Es ist nicht das erste Mal, dass sich politische Gruppierungen auf das Manifest von Ventotene beziehen, um eigene Interessen zu pushen oder dem Integrationsprozess einen Impuls zu geben. Im August 2016 beschworen die damalige Bundeskanzlerin Angela Merkel, Frankreichs Präsident François Hollande und Italiens Premier Matteo Renzi auf der Insel den »Spirito di Ventotene«, um EU-Europa angesichts von Brexit und »Flüchtlingskrise« zusammenzuhalten. Bekanntlich mit wenig Erfolg, schaut man auf Staaten wie Ungarn, Polen oder Tschechien, die je nach eigenem Interesse gemeinsam vereinbarte europäische Werte aussetzen, umdeuten oder Entscheidungen blockieren.

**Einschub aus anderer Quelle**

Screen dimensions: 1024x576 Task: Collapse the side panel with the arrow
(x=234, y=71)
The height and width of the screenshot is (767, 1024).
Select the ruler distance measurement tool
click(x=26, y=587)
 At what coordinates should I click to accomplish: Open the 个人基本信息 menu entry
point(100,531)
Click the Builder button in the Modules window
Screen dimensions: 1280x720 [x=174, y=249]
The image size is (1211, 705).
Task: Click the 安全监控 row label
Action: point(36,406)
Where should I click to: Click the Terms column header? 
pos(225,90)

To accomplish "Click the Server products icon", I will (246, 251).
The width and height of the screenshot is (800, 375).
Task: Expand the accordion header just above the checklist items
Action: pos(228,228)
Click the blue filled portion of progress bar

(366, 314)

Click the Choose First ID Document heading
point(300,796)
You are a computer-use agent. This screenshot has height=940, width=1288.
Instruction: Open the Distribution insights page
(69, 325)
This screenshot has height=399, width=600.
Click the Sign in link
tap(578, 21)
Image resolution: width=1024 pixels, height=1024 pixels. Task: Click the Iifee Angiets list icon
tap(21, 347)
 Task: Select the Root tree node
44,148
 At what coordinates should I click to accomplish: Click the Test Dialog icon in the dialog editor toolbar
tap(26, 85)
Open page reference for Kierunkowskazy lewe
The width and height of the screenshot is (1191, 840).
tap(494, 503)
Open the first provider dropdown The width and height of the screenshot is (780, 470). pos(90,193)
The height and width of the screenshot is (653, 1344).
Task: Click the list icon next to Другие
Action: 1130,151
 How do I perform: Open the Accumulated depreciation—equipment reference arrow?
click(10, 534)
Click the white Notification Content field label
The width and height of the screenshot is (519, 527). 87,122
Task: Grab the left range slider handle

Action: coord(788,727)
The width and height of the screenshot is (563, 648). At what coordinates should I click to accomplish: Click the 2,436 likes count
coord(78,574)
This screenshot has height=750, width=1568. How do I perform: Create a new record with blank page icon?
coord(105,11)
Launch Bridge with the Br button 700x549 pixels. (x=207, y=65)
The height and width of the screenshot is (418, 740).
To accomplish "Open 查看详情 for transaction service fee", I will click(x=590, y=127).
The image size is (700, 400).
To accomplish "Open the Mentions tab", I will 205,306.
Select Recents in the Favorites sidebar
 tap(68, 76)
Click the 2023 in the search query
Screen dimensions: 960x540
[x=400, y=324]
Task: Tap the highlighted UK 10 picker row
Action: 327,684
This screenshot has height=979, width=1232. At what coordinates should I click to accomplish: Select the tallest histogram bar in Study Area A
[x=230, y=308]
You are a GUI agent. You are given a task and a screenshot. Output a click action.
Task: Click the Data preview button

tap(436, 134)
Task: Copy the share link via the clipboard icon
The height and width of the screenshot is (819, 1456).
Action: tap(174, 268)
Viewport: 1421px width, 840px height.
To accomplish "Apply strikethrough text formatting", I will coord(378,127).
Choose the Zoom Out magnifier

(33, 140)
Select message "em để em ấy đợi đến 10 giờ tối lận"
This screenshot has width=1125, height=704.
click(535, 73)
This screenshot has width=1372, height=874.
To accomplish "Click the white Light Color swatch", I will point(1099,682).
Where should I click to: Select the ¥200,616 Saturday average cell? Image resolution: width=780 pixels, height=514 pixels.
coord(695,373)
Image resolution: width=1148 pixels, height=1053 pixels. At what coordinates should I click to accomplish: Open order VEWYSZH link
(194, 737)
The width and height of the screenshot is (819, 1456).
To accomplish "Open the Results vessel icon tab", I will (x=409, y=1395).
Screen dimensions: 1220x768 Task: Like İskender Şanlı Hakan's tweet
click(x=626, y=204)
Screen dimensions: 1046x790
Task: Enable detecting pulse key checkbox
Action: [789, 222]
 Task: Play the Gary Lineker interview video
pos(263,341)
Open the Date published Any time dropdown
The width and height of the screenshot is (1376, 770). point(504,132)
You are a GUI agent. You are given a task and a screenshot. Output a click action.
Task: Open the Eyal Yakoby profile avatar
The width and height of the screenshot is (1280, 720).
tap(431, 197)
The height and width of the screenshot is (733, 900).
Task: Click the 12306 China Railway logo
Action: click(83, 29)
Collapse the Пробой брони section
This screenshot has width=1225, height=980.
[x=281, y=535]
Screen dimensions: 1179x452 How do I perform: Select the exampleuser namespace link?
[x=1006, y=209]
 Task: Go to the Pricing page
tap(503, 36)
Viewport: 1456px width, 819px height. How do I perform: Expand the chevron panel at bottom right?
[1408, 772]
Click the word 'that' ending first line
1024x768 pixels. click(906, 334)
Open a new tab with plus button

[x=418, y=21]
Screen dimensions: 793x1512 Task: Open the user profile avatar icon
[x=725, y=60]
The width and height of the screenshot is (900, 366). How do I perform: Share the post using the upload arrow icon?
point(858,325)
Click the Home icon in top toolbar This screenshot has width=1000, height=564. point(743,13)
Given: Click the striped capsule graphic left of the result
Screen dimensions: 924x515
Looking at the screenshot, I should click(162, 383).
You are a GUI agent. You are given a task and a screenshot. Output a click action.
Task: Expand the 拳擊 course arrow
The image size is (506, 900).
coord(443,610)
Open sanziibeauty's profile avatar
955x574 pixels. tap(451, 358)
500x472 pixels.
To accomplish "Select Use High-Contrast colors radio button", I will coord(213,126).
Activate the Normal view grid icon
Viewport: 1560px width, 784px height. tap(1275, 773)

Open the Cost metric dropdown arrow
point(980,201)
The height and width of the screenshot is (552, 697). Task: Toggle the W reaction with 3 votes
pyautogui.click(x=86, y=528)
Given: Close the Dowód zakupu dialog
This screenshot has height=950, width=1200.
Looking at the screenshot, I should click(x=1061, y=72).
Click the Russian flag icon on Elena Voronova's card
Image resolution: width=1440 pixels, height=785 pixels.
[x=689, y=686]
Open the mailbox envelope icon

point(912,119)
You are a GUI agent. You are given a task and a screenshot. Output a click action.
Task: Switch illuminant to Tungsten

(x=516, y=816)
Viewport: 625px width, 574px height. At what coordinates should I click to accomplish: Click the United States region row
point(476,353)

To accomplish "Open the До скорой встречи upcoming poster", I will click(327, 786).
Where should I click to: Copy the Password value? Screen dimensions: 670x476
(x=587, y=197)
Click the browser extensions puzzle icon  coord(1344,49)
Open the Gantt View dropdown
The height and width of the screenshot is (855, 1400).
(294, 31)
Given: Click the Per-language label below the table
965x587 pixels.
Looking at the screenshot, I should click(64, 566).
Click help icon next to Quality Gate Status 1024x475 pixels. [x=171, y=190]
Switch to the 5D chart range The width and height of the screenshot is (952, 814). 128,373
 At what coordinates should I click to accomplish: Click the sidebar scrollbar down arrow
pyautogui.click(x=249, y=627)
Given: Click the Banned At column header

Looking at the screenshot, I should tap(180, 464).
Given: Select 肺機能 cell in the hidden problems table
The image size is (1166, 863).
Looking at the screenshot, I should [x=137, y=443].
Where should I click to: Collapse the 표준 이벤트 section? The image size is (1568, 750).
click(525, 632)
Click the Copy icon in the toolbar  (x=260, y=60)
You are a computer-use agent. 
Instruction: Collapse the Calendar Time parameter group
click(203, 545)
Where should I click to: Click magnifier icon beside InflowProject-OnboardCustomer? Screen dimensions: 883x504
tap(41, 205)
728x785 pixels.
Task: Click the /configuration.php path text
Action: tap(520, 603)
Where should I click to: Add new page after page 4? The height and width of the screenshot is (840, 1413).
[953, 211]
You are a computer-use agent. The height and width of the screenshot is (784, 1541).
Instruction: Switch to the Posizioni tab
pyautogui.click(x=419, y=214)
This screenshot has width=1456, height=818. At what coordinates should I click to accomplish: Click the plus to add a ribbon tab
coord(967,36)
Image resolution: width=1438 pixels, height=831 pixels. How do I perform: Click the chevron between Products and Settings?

Knapp drei Jahre später hat auch die deutsche Linkspartei das Manifest wiederbelebt. Kurz vor ihrem Bonner Europa-Parteitag im Februar 2019 hatte eine Gruppe um Gregor Gysi, damals Präsident des europaweiten Zusammenschlusses Partei der Europäischen Linken, den sozialistischen Charakter des Manifests zur Handlungslinie in Sachen EU erklärt – auch mit Blick auf die Tatsache, dass Teile der Linkspartei nicht nur der EU, sondern der europäischen Integration skeptisch gegenüberstehen. Zuvor hatten Abgeordnete der Linksfraktion im Europaparlament um die damalige Fraktionsvorsitzende Gabi Zimmer und die Tochter Spinellis, Barbarai, 2016 wichtige Akteure der europäischen Linken eingeladen, u.a. Luciana Castellina, Lubos Blaha und Etienne Balibar, das Manifest neu zu lesen und die europapolitische Debatte von links zu beleben. Gerade deshalb und trotz aller Diversität der Spinelli Group hält es Scholz für wichtig, dass die deutsche und europäische Linke auch an der aktuellen Ausarbeitung eines Ventotene-Manifests unter veränderten Rahmenbedingungen mitarbeiten: »In einer Zeit, in der in Europa wieder aufeinander geschossen wird, in der Sozialsysteme geschleift werden und nationale Egoismen wieder auferstehen, kann die Linke nicht abseits stehen, sondern muss die Ideen Spinellis verteidigen und in die heutige Zeit umsetzen.« Gerade auch, weil die Linke in solchen Bereichen wie der Außen- und Sicherheitspolitik oder beim Sozialen grundsätzlichere Akzente und Handlungsnotwendigkeiten sieht als Konservative oder Liberale. Und ebenso, weil sie wichtige Aspekte der Geschichte auf dem europäischen Kontinent seit Veröffentlichung des Manifests vielschichtiger bewertet, was transparent und öffentlich in der Gesellschaft zu diskutieren wäre.

Tatsächlich dürften einige Formulierungen gerade im Bereich der Außenpolitik bei Linken mehr als nur Stirnrunzeln hervorrufen. Kurzfristig müssten die EU und ihre Verbündeten dafür sorgen, »dass die russische Aggression (in der Ukraine) keinen Erfolg hat«. Die Fortsetzung der Militärhilfe für die Ukraine, einschließlich der Lieferung von Panzern und Kampfflugzeugen, sei »unerlässlich«. Unproblematischer sind da schon die Forderungen nach Fortschritten bei Klimapolitik und Umweltschutz, bei der Zusammenarbeit auf den Feldern Gesundheit, Migration, Soziales oder digitaler Wandel – was nach Auffassung der Verfasser*innen jeweils am besten rechtlich verbindlich und EU-weit über den supranationalen Weg zu erreichen ist.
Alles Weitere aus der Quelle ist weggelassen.